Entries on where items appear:

=-=-=

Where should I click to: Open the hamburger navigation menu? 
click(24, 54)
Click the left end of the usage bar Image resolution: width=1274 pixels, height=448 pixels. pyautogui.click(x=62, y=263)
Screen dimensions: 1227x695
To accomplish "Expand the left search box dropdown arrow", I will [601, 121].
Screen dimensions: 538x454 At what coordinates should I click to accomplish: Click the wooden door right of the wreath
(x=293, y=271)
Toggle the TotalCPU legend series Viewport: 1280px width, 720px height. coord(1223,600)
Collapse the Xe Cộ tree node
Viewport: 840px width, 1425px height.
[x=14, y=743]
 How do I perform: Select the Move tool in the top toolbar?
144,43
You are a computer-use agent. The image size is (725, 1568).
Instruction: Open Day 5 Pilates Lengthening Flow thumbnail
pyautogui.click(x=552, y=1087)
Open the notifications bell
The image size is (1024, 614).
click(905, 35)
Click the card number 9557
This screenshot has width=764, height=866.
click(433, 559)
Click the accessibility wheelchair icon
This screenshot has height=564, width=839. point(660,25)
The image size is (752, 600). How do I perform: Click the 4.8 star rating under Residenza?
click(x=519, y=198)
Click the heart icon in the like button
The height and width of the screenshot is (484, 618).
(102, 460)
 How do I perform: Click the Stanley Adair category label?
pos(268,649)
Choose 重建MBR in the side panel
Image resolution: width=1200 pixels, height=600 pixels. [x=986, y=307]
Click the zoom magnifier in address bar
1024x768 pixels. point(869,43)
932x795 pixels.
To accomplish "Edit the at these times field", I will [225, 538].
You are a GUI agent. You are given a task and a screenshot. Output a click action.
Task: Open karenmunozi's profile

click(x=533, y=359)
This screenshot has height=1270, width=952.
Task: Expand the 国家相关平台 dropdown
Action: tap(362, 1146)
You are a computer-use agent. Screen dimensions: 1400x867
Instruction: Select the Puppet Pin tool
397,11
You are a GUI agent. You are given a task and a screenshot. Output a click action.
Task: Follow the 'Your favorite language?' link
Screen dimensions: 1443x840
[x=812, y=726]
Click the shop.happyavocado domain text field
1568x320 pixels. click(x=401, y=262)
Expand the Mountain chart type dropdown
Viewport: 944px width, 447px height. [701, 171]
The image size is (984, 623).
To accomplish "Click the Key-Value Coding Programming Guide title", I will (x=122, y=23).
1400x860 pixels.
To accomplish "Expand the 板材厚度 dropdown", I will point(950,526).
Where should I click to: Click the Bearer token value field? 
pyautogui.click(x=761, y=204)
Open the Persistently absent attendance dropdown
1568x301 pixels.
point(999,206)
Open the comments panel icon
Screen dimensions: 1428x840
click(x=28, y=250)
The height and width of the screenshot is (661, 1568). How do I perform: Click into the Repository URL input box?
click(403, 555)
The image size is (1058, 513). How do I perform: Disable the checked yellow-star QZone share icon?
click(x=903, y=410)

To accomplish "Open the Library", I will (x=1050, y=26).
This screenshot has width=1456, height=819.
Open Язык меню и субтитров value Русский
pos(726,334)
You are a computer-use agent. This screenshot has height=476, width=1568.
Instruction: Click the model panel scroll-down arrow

=-=-=

*Objective:* Render the lines above as a numbered list, leaving out any blank lines.

*Solution for this task:*
1. Where should I click to: Open the hamburger navigation menu? 
2. click(24, 54)
3. Click the left end of the usage bar Image resolution: width=1274 pixels, height=448 pixels. pyautogui.click(x=62, y=263)
4. Screen dimensions: 1227x695
5. To accomplish "Expand the left search box dropdown arrow", I will [601, 121].
6. Screen dimensions: 538x454 At what coordinates should I click to accomplish: Click the wooden door right of the wreath
7. (x=293, y=271)
8. Toggle the TotalCPU legend series Viewport: 1280px width, 720px height. coord(1223,600)
9. Collapse the Xe Cộ tree node
10. Viewport: 840px width, 1425px height.
11. [x=14, y=743]
12.  How do I perform: Select the Move tool in the top toolbar?
13. 144,43
14. You are a computer-use agent. The image size is (725, 1568).
15. Instruction: Open Day 5 Pilates Lengthening Flow thumbnail
16. pyautogui.click(x=552, y=1087)
17. Open the notifications bell
18. The image size is (1024, 614).
19. click(905, 35)
20. Click the card number 9557
21. This screenshot has width=764, height=866.
22. click(433, 559)
23. Click the accessibility wheelchair icon
24. This screenshot has height=564, width=839. point(660,25)
25. The image size is (752, 600). How do I perform: Click the 4.8 star rating under Residenza?
26. click(x=519, y=198)
27. Click the heart icon in the like button
28. The height and width of the screenshot is (484, 618).
29. (102, 460)
30.  How do I perform: Click the Stanley Adair category label?
31. pos(268,649)
32. Choose 重建MBR in the side panel
33. Image resolution: width=1200 pixels, height=600 pixels. [x=986, y=307]
34. Click the zoom magnifier in address bar
35. 1024x768 pixels. point(869,43)
36. 932x795 pixels.
37. To accomplish "Edit the at these times field", I will [225, 538].
38. You are a GUI agent. You are given a task and a screenshot. Output a click action.
39. Task: Open karenmunozi's profile
40. click(x=533, y=359)
41. This screenshot has height=1270, width=952.
42. Task: Expand the 国家相关平台 dropdown
43. Action: tap(362, 1146)
44. You are a computer-use agent. Screen dimensions: 1400x867
45. Instruction: Select the Puppet Pin tool
46. 397,11
47. You are a GUI agent. You are given a task and a screenshot. Output a click action.
48. Task: Follow the 'Your favorite language?' link
49. Screen dimensions: 1443x840
50. [x=812, y=726]
51. Click the shop.happyavocado domain text field
52. 1568x320 pixels. click(x=401, y=262)
53. Expand the Mountain chart type dropdown
54. Viewport: 944px width, 447px height. [701, 171]
55. The image size is (984, 623).
56. To accomplish "Click the Key-Value Coding Programming Guide title", I will (x=122, y=23).
57. 1400x860 pixels.
58. To accomplish "Expand the 板材厚度 dropdown", I will point(950,526).
59. Where should I click to: Click the Bearer token value field? 
60. pyautogui.click(x=761, y=204)
61. Open the Persistently absent attendance dropdown
62. 1568x301 pixels.
63. point(999,206)
64. Open the comments panel icon
65. Screen dimensions: 1428x840
66. click(x=28, y=250)
67. The height and width of the screenshot is (661, 1568). How do I perform: Click into the Repository URL input box?
68. click(403, 555)
69. The image size is (1058, 513). How do I perform: Disable the checked yellow-star QZone share icon?
70. click(x=903, y=410)
71. To accomplish "Open the Library", I will (x=1050, y=26).
72. This screenshot has width=1456, height=819.
73. Open Язык меню и субтитров value Русский
74. pos(726,334)
75. You are a computer-use agent. This screenshot has height=476, width=1568.
76. Instruction: Click the model panel scroll-down arrow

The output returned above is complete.